For $h\in H$, first, we show that $\mathsf{\Gamma }\left(h\right)$, as a linear functional on $\widehat{H}$, is in $\widehat{\widehat{H}}$. Indeed, let $f=\phi \left(·S\left(h\right)\right)$ and take any $f^{\prime }\in \widehat{H}$. According to Proposition 3, $f^{\prime }f=\phi (·h^{\prime })$ where $h^{\prime }=f^{\prime }\left(h_{\left(2\right)}\right)S\left(h_{\left(1\right)}\right)$. Therefore,

$$\begin{array}{ccc}& & \widehat{\psi }\left(f^{\prime }f\right)=\epsilon \left(h^{\prime }\right)=f^{\prime }\left(h\right)=\mathsf{\Gamma }\left(h\right)\left(f^{\prime }\right).\hfill \end{array}$$

So, $\mathsf{\Gamma }\left(h\right)=\widehat{\psi }(·f)$, and $\mathsf{\Gamma }\left(h\right)\in \widehat{\widehat{H}}$.
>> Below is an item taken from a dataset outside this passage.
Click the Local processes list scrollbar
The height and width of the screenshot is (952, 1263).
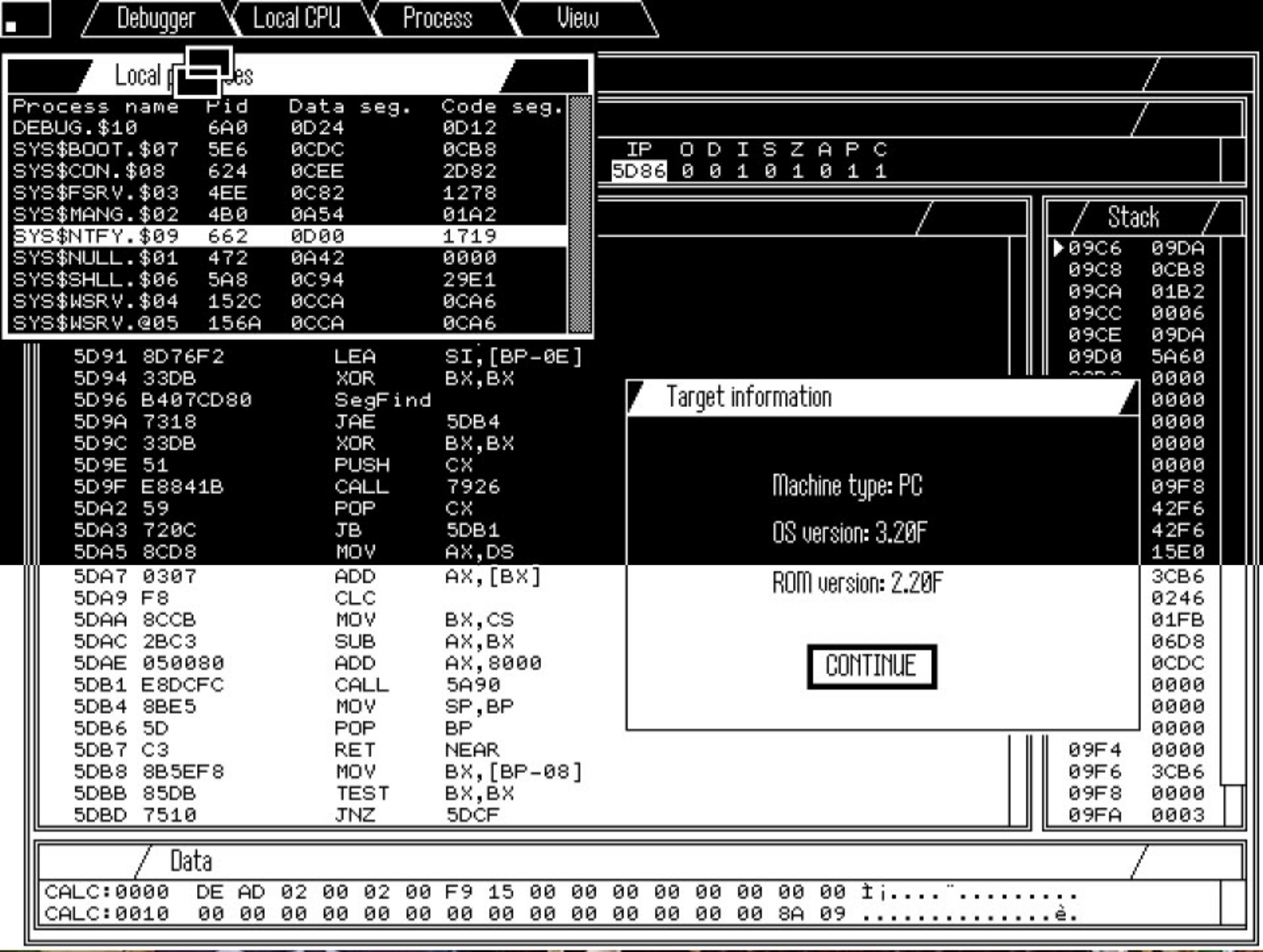(579, 214)
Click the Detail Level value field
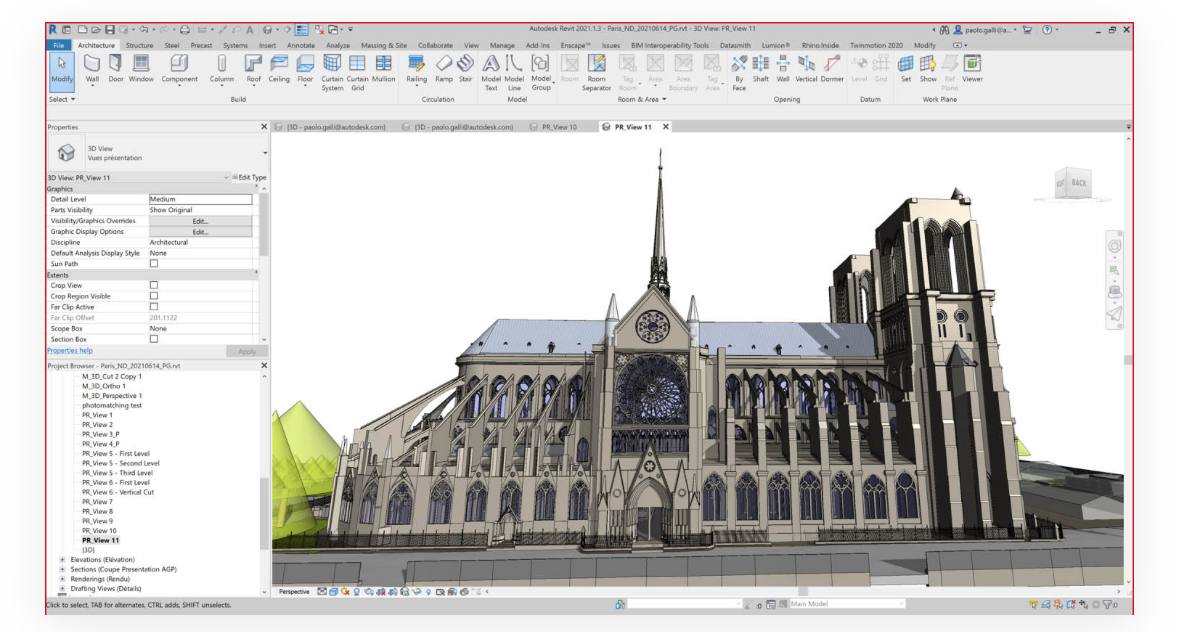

It is clear that $\mathsf{\Gamma }$ is bijective between the linear space H and $\widehat{\widehat{H}}$ because of the bijection of the antipode. $\mathsf{\Gamma }$ respects that the multiplication and comultiplication are straightforward because, in both cases, the products are dual to the coproducts and vice versa. For details,

$$\begin{array}{ccc}\hfill \langle \mathsf{\Gamma }\left(h{h}^{\prime }\right),f\rangle & =& \langle f,h{h}^{\prime }\rangle =\langle \widehat{\mathsf{\Delta }}\left(f\right),h\otimes h^{\prime }\rangle \hfill \\ & =& \langle (\mathsf{\Gamma }\otimes \mathsf{\Gamma })(h\otimes h^{\prime }),\widehat{\mathsf{\Delta }}\left(f\right)\rangle =\langle \mathsf{\Gamma }\left(h\right)\mathsf{\Gamma }\left(h^{\prime }\right),\widehat{\mathsf{\Delta }}\left(f\right)\rangle ,\hfill \\ \hfill \langle \widehat{\widehat{\mathsf{\Delta }}}\mathsf{\Gamma }\left(h\right),f\otimes f^{\prime }\rangle & =& \langle \mathsf{\Gamma }\left(h\right),f{f}^{\prime }\rangle =\langle f{f}^{\prime },h\rangle \hfill \\ & =& \langle f\otimes f^{\prime },\mathsf{\Delta }\left(h\right)\rangle =\langle (\mathsf{\Gamma }\otimes \mathsf{\Gamma })\mathsf{\Delta }\left(h\right),f\otimes f^{\prime }\rangle .\hfill \end{array}$$

Hence, $\mathsf{\Gamma }$ is an isomorphism between H and $\widehat{\widehat{H}}$. □

Similarly, we can obtain another isomorphism.

Theorem 5.

Let $(A,\mathsf{\Delta })$ be a discrete multiplier Hopf coquasigroup and $(\widehat{A},\widehat{\mathsf{\Delta }})$ be the dual Hopf quasigroup. For $a\in A$ and $w\in \widehat{A}$, we set $\mathsf{\Gamma }\left(a\right)\left(w\right)=w\left(a\right)$. Then, $\mathsf{\Gamma }\left(a\right)\in \widehat{\widehat{A}}$ for all $a\in A$. Moreover, Γ is an isomorphism between the multiplier Hopf coquasigroup $(A,\mathsf{\Delta })$ and $(\widehat{\widehat{A}},\widehat{\widehat{\mathsf{\Delta }}})$.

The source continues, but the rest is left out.